Jonas finished his sentence, “—managers make more.”

“Well, yeah, but—”

“No, listen,” Jonas said. “I take my percentage off the top. I’ve taken three bands to success, and they’re still paying me royalties before the label takes their cut. I can afford to live like this,” his arm wave took in the Moet champagne in the silver ice bucket, the enormous, glistening suite in the middle of Manhattan, and the white-gloved butler wiping the glasses before he poured the wine,— “every day for the rest of my life. I had planned to retire after Killer Valentine, but I can’t resist working with you, so I won’t retire.”

“You’re twenty-seven,” she said, stating the obvious, but he was.

“Yep,” he said, “and I’m set for the rest of my life. You can take a look at my bank accounts if you want, but I’ve got millions stashed away. Lots of millions.”

“Holy cow, Jonas.” She had been all ecstatic when her savings account, her brand new savings account, had gotten to ten thousand. “But I don’t want to look at your bank accounts. That’s weird. And if you want to retire, you should.”

He shrugged. “If I hadn’t found you, I’m such a workaholic that I know that I would have been back in the bars in a month, looking for another potential client. I say things like I might retire, but I probably can’t. The point is: let me pay for this.”

“Well, okay. If you insist.” Rhiannon was kind of impressed, despite thinking that she should be all anti-materialistic and feminist-minded. She should at least pay her own way, especially since now she could actually do that.

“You’ve got to get used to me paying for things, anyway.”

That was weird. “Why is that?”

“I’m your manager, or I will be, once we sign a contract. The manager fronts costs until the band makes money.”

“Oh, okay.” She really needed to read a book or something about how the business end of all this worked.

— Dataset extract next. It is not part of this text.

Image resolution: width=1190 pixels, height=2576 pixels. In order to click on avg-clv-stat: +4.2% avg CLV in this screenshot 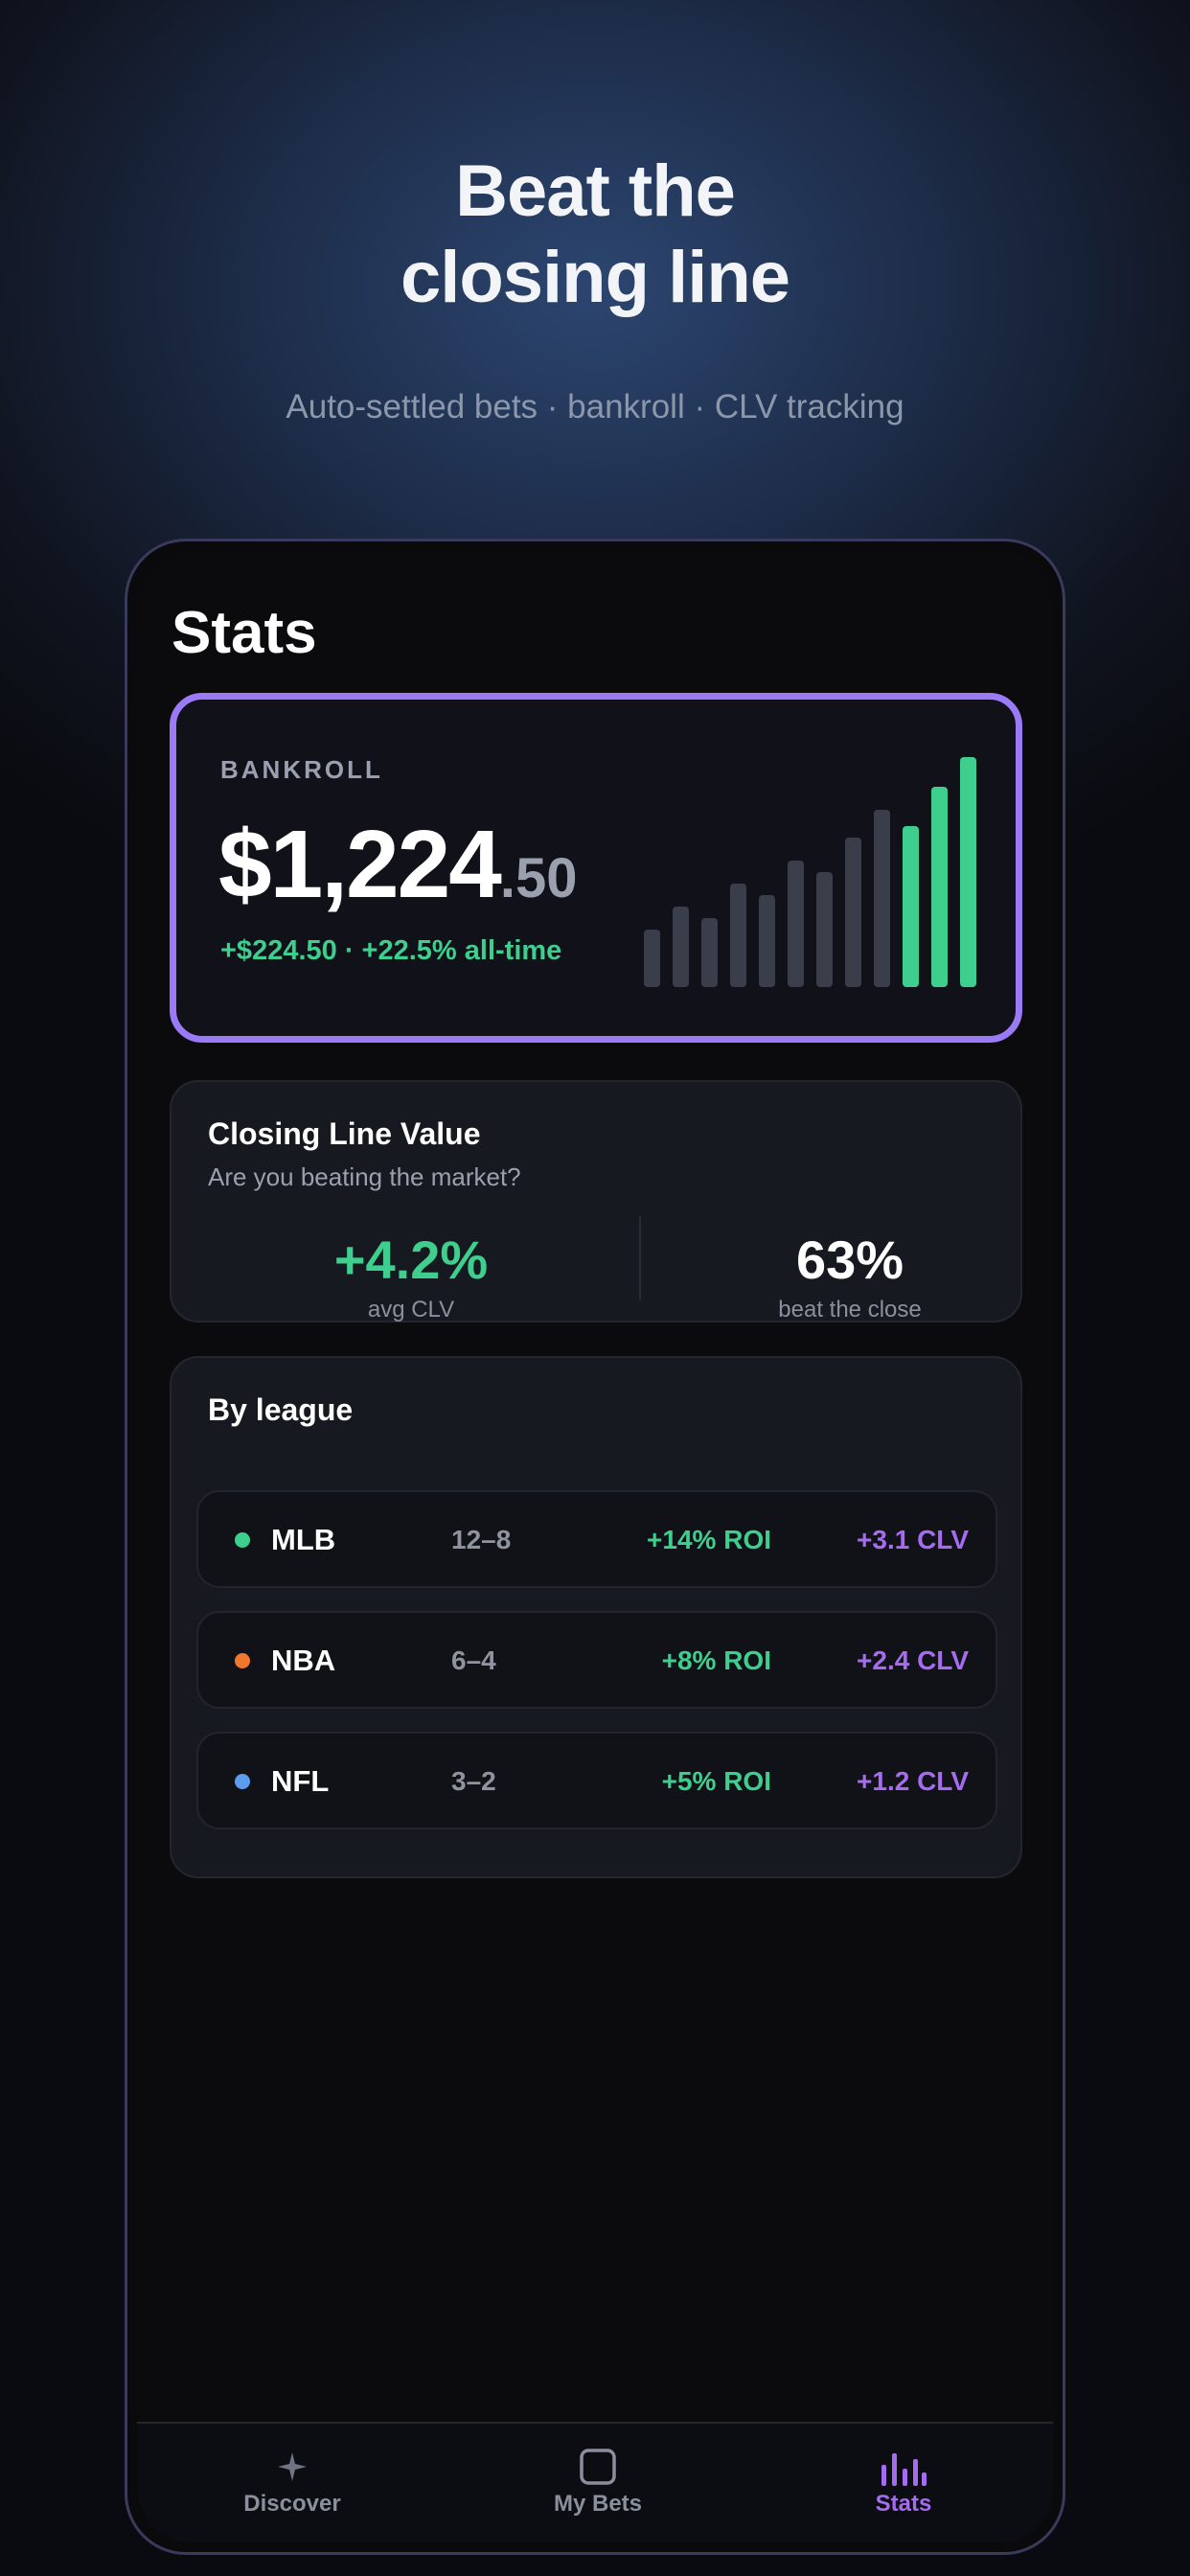, I will do `click(411, 1277)`.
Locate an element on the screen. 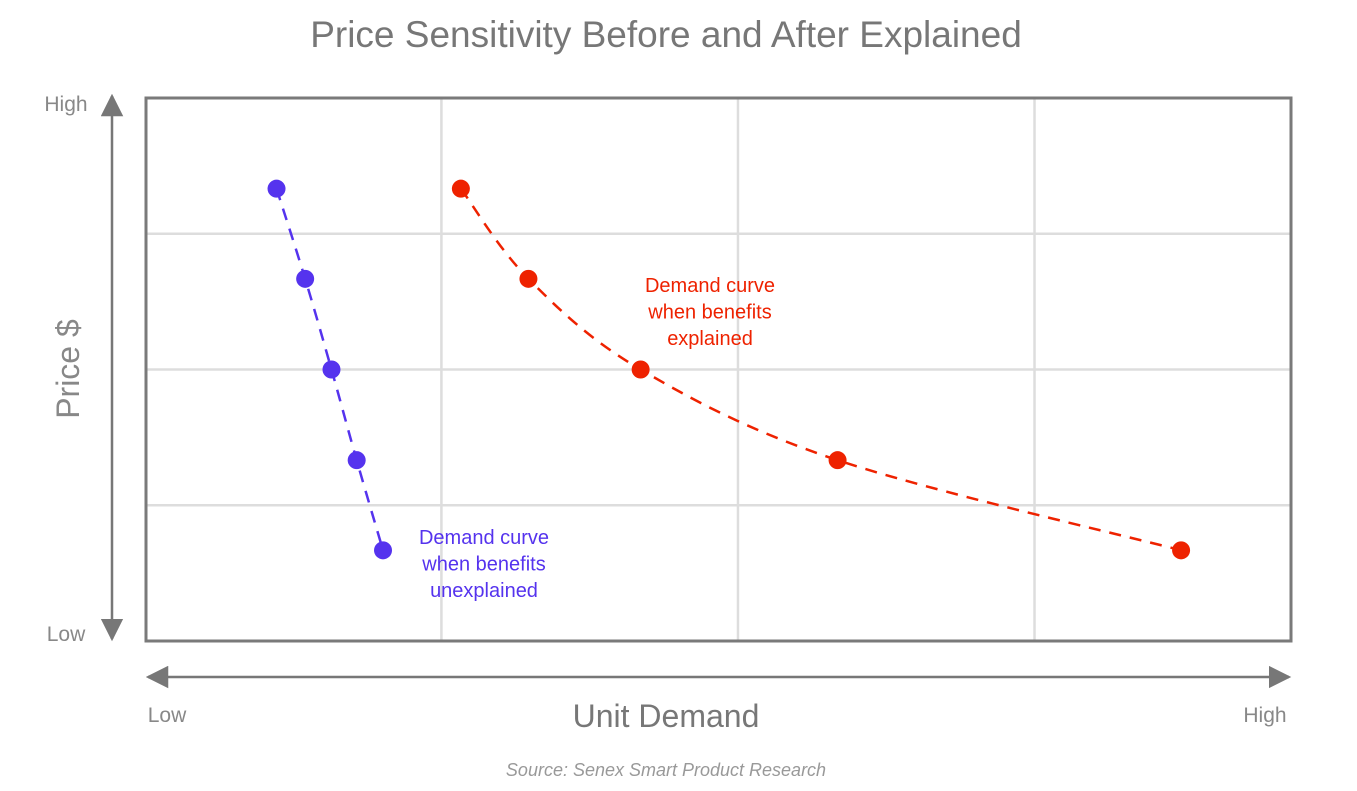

He said, “So I’ll pay for recording studios, living expenses, instruments, costumes, down-payments on venues, whatever you need.”

Rhiannon dropped one eyebrow, incredulous. “How in the name of God did you make so much money while paying for everything?”

“Recoupable expenses,” Jonas said. “I get paid back. Don’t worry about me. I’d like to go over some other paperwork with you, though, one that I’d like you to sign soon.”

“Okay,” she said. “Let’s look at it.”

The waiter left, and the hotel room door closed with a small click behind him.

Jonas twisted, his broad shoulders spinning, and he dug into his briefcase behind him on the couch. When he turned back, he clutched a single sheet of paper in his hand.

That was weird. The Killer Valentine contracts had been massive documents, but she didn’t think anything about it. Jonas was the manager. He had done this before. She trusted him, so she took the paper and reached for a pen.

The top of the paper read Application for Marriage License.

The paper in her hands trembled like an earthquake. “What’s this?”

Jonas slid off the couch beside her, kneeled, and pulled a jewelry box from his pocket. “Rhiannon Hope Macallen,” he began.

“Oh, good Lord,” Rhiannon said, but she was already holding out her left hand, fingers outstretched.

He grabbed her hand and held it in his strong fingers. His pale green eyes searched hers, and he said, “I’ve only known you for three months, but we’ve lived together and worked together for almost every minute of that time. Your talent and your heart drew me, and it feels like I fell in love with you a lifetime ago. I want to spend the rest of my life with you, every minute, every night. Wherever you go, I’ll go, too. We should be together, always, no matter what. Marry me, Rhiannon.”

This time, her throat closed up hard, and she could only nod and croak, “Yes. Oh, yes.”

He opened up the teal cardboard box that read Tiffany & Co. on the top and shook out the black leather ring box inside. When he flipped it open, the solitaire surrounded by more diamonds flashed glittering reflections over the silver and mirrors in the suite like a laser show.

Jonas slid the ring on her finger. “I am so glad Xan overruled me about hiring a new backup singer.”

She laughed, and it broke through her tight throat. “Me, too.”

He stretched and kissed her, and Rhiannon wrapped her arms around him and held on.